• EXERCISE OBJECTIVE
Below are some entries. Repeat exactly the lines from the one with "Increase paragraph indent" through the one with "Open the 项目列表", and only those.

• DATA TO PROCESS
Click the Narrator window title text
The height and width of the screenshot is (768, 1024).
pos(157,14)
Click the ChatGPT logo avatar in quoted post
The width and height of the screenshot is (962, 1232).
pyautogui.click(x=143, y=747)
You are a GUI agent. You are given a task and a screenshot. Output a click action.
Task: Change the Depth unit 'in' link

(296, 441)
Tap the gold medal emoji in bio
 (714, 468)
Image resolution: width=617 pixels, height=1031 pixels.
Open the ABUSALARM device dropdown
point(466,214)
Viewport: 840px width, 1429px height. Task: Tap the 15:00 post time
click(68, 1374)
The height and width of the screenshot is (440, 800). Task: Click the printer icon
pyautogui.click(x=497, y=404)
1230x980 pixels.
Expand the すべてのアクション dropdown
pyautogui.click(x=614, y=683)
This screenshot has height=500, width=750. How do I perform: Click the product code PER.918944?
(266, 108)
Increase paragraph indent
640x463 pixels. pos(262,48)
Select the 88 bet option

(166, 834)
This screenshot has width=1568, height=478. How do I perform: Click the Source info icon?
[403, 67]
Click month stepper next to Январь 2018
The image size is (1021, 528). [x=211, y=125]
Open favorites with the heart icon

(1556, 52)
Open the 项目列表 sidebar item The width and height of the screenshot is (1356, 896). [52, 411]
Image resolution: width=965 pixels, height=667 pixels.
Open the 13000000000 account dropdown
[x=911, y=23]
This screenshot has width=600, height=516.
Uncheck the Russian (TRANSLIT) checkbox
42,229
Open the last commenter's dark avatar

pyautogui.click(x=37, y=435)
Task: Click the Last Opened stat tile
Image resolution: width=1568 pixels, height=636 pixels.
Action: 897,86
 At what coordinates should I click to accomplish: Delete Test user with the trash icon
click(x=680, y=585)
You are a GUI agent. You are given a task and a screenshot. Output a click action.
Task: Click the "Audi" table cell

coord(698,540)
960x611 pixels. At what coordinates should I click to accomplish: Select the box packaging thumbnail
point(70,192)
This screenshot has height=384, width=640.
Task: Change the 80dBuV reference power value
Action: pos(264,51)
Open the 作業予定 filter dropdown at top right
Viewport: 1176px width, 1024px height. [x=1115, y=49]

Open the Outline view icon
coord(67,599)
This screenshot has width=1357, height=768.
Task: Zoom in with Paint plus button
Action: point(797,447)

• ANSWER SECTION
Increase paragraph indent
640x463 pixels. pos(262,48)
Select the 88 bet option

(166, 834)
This screenshot has width=1568, height=478. How do I perform: Click the Source info icon?
[403, 67]
Click month stepper next to Январь 2018
The image size is (1021, 528). [x=211, y=125]
Open favorites with the heart icon

(1556, 52)
Open the 项目列表 sidebar item The width and height of the screenshot is (1356, 896). [52, 411]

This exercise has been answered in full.